Since its IPO in August 2017, the Company has deployed £496.9 million (including costs) in acquiring, committing to acquire or forward funding 434 Supported Housing properties across the UK. The Company has fully utilised and invested all proceeds of the £68.5 million Loan Notes and as at 29 September 2020 the Revolving Credit Facility was 89.7 per cent. drawn. The Company expects to have fully drawn the Revolving Credit Facility at the beginning of October 2020 and intends to have substantially invested or committed the Revolving Credit Facility proceeds by November 2020.
Use of Proceeds for the Issue
The Investment Manager has access to a pipeline of potential investments and is engaged in active discussions with various parties (including Approved Providers and developers) in relation to a number of assets that meet the Company's strict investment criteria and are on terms that the Investment Manager considers attractive for the Group. Together, the various sources equate to a pipeline in excess of £150 million, which may potentially be acquired (subject to, inter alia, satisfactory due diligence and agreement on terms) by the Company over the next 12 months to the extent that the Company has sufficient cash to make such acquisitions out of the proceeds from equity and debt financing.
Within the existing pipeline, the Investment Manager is currently in active negotiations in relation to a number of attractive assets, predominantly sourced off-market, to be funded from the proceeds of the Issue.
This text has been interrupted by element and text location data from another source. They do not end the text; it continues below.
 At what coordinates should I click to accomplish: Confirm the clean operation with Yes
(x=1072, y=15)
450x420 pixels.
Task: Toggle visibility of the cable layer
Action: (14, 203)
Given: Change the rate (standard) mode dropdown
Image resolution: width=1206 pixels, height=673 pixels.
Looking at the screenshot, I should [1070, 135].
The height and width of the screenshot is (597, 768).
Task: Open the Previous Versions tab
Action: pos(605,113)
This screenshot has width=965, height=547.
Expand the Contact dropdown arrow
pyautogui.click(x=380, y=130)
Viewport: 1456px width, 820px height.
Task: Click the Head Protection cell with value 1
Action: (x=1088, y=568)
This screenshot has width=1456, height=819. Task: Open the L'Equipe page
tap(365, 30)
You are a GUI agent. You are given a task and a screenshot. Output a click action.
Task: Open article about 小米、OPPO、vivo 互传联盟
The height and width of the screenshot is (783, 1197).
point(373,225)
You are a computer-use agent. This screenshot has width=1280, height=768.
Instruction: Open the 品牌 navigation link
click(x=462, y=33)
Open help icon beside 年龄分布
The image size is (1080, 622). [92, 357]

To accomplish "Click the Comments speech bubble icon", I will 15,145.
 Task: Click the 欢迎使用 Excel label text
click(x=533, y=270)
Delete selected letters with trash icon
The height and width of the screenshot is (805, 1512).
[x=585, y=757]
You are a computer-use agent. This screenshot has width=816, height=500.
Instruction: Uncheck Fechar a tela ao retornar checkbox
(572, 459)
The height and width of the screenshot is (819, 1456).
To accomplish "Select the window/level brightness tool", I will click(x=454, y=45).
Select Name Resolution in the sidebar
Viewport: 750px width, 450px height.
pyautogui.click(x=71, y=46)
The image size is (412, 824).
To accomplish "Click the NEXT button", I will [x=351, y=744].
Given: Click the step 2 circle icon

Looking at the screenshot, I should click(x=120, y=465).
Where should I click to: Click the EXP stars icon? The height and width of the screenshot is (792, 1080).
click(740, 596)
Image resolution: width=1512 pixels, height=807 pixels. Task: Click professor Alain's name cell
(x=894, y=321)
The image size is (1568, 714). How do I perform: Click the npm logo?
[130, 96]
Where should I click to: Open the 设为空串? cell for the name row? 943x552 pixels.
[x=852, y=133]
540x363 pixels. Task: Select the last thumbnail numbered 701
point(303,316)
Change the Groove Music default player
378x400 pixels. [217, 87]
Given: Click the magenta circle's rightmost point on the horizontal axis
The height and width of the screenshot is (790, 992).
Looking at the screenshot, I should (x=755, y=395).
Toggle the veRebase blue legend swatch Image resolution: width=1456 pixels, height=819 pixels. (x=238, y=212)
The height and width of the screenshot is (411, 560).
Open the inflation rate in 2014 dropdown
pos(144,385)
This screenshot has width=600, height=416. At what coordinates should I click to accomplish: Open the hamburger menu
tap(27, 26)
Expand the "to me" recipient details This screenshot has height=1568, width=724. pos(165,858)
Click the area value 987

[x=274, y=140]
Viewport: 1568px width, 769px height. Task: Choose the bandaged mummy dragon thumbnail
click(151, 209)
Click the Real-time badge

There can be no certainty that the Company will complete any of these acquisitions, or that the Company will complete any of the transactions in its investment pipeline and currently there are no legally binding commitments in respect of any such pipeline assets. However, with the preparatory work and discussions undertaken to date, and having the benefit of the Investment Manager's strong sector experience and commercial relationships, the Directors expect the Company to be able to acquire a number of these assets, subject to it having requisite funds at the time of any such opportunity arising.
The Directors and Investment Manager also believe that, due to the demand in the Social Housing market, the potential pipeline available to the Company will continue to increase. The Issue and the Placing Programme will provide the Company with the funds and flexibility to capitalise on the investment opportunities referred to above.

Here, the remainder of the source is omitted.